Etwa drei Viertel der Mandatare (47) waren Akademiker, die Mehrheit davon (31) Juristen. Die größte im Staatsrat vertretene Berufsgruppe war jene des öffentlichen Diensts (29). Jedes zweite Mitglied (32) hatte bereits vor 1934 ein Mandat auf Gemeinde-, Landes- oder Bundesebene innegehabt.
Aufgaben
Die Pflicht der vorberatenden Organe war es, Gutachten über von der Regierung zugewiesene Gesetzesvorlagen zu erstellen. Der Staatsrat hatte bei seinen Gutachten zu beurteilen, ob ein „Entwurf den Anforderungen der Staatshoheit und des Gemeinwohles wie auch jenen einer zweckmäßigen Gesetzesvollziehung entspricht“.[3] Die Regierung war jedoch nicht an diese Gutachten gebunden. Nach Einlangen der Gutachten wurde eine Gesetzesvorlage im Bundestag eingebracht, wo sie entweder unverändert angenommen oder abgelehnt werden konnte (ausgenommen Bundesvoranschlag und Bundesrechnungsabschluss). Die Regierung des autoritären Ständestaates erließ die Mehrheit der Gesetze allerdings mit Hilfe des Ermächtigungsgesetz vom 30. April 1934 und umging damit die Organe der Bundesgesetzgebung.

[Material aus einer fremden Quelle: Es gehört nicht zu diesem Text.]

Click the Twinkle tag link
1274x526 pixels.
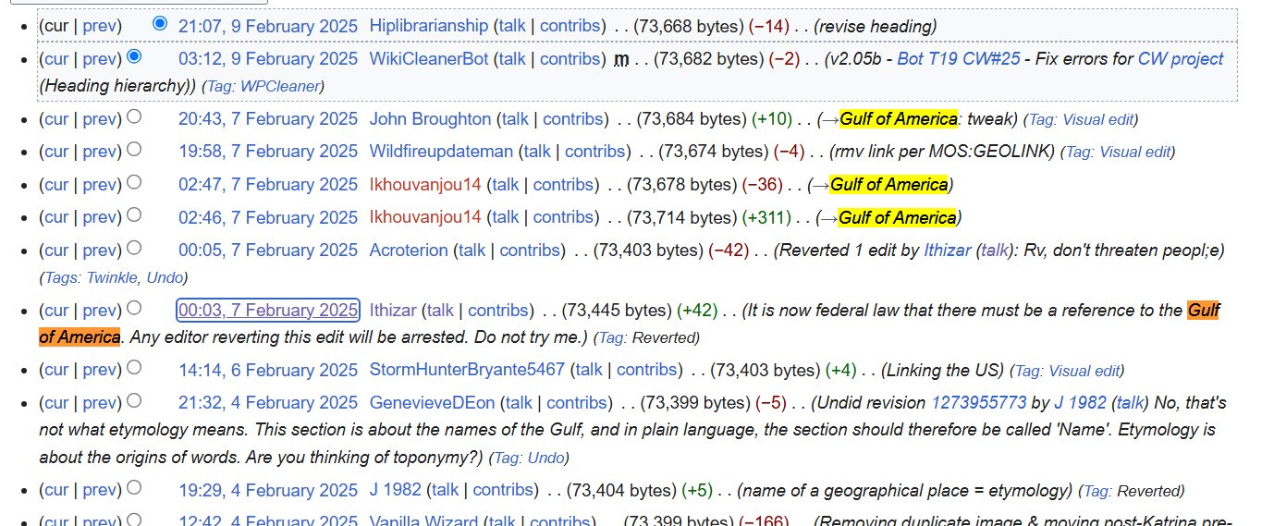pyautogui.click(x=112, y=277)
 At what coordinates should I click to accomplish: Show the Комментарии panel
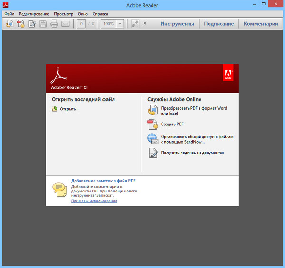click(x=261, y=24)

Die Mitglieder der vorberatenden Organe besaßen keine parlamentarische Immunität. Sie hatten kein Recht auf Gesetzesinitiativen, auf Interpellation oder auf Untersuchungen. Ihre Sitzungen waren nichtöffentlich.
Der Bundestag wurde von den vorberatenden Organen beschickt, wobei der Staatsrat 20 Abgeordnete stellte. Auf dem Papier bildeten die Mitglieder der vorberatenden Organe die Bundesversammlung, tatsächlich ist dieses Gremium jedoch niemals zusammengetreten.
Literatur
- Gertrude Enderle-Burcel, Johannes Kraus: Christlich – Ständisch – Autoritär. Mandatare im Ständestaat 1934–1938. Hrsg.: Dokumentationsarchiv des österreichischen Widerstandes und Österreichische Gesellschaft für historische Quellenstudien, Wien 1991, ISBN 3-901142-00-2.
Einzelnachweise
- Verfassung des Bundesstaates Österreich vom 24. April / 1. Mai 1934, Artikel 46, Absatz 1.
- Berufung in den Staatsrat. In: Wiener Zeitung, 1. November 1934, S. 1 (online bei ANNO).
- Verfassung des Bundesstaates Österreich vom 24. April / 1. Mai 1934, Artikel 61, Absatz 6.